Allheilmittel Low Carb: Immer mehr Menschen essen kein Brot und keine Pasta mehr. Wann ist es sinnvoll, Kohlenhydrate zu reduzieren?
Low Carb und ketogene Ernährung ist definitiv ein Riesentrend. Doch macht eine starke Reduktion oder gar das Weglassen von Kohlenhydraten keinen Sinn, da so ein Risiko für eine Energieunterversorgung besteht. Sie sind unser Hauptenergielieferant, der 50 Prozent der Energiezufuhr ausmachen sollte. Der Körper braucht Kohlenhydrate, um leistungsfähig zu bleiben. Es kann sinnvoll sein, die Kohlenhydratmenge etwas zu reduzieren, wenn man sich mal weniger bewegt.
Braucht es vor dem Training eine Zwischenmahlzeit?
Es kommt auf die Länge und Intensität des Trainings an. Wer eine halbe Stunde joggt, braucht nicht vorher etwas zu essen. Wer hingegen während anderthalb Stunden intensiv trainiert und merkt, dass er keine Energie hat, kann ein bis zwei Stunden zuvor eine kohlenhydratreiche Zwischenmahlzeit essen. Einer meiner Klienten hatte nach dem Sport jeweils massiven Heisshunger. Seit er vorher etwas Kleines isst, ist er diesen los.
Wie kann abnehmen mit Sport erfolgreich funktionieren?
Ein wichtiger Schlüssel ist Freude am Sport. Nur wer gerne trainiert, tut dies auch regelmässig. Um abzunehmen, braucht es Geduld, also lieber eine weniger intensive Sportart wählen, die aber Spass macht.

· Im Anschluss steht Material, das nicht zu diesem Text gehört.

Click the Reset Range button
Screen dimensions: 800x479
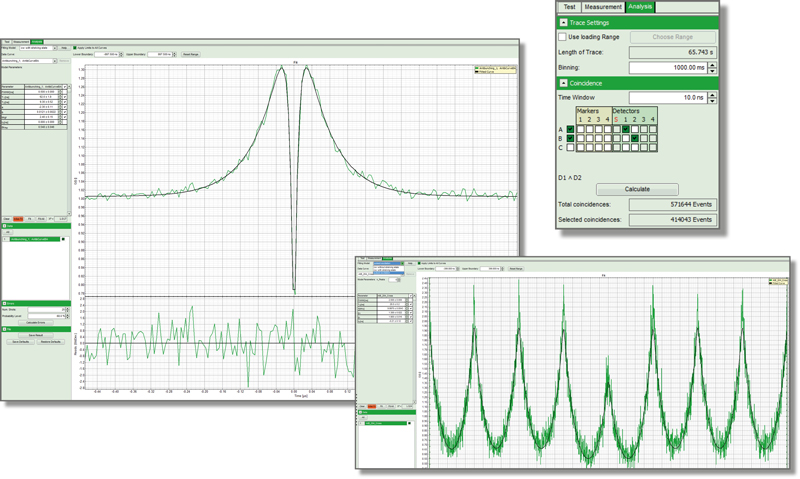[x=191, y=54]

Wer Sport nicht nur der Figur wegen, sondern auch der Gesundheit zuliebe und als Stressausgleich treibt, hat den längeren Atem. Und klar, nebst Bewegung darf auch die Ernährung nicht vernachlässigt werden.
Noch einen Ernährungstipp, damit das leichter klappt?

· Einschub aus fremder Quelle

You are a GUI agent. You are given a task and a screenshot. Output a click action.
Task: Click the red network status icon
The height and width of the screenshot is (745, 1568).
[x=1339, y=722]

Regelmässige Mahlzeiten helfen, dem Heisshunger vorzubeugen. Ich sehe in den Beratungen oft Klienten, die tagsüber kaum etwas essen, abends dann dem Heisshunger erliegen. Was oft unterschätzt wird, ist, dass der Körper Zeit braucht. Viele setzen sich unter Druck, doch hemmt Stress den Abbau von Fettpolstern. Lieber kleinere Teilziele setzen und auch mal einen Blick über den Tellerrand wagen: Vielleicht hilft es, den allgemeinen Stresspegel zu reduzieren, das Tempo beim Essen rauszunehmen und wieder ein bisschen mehr zu geniessen.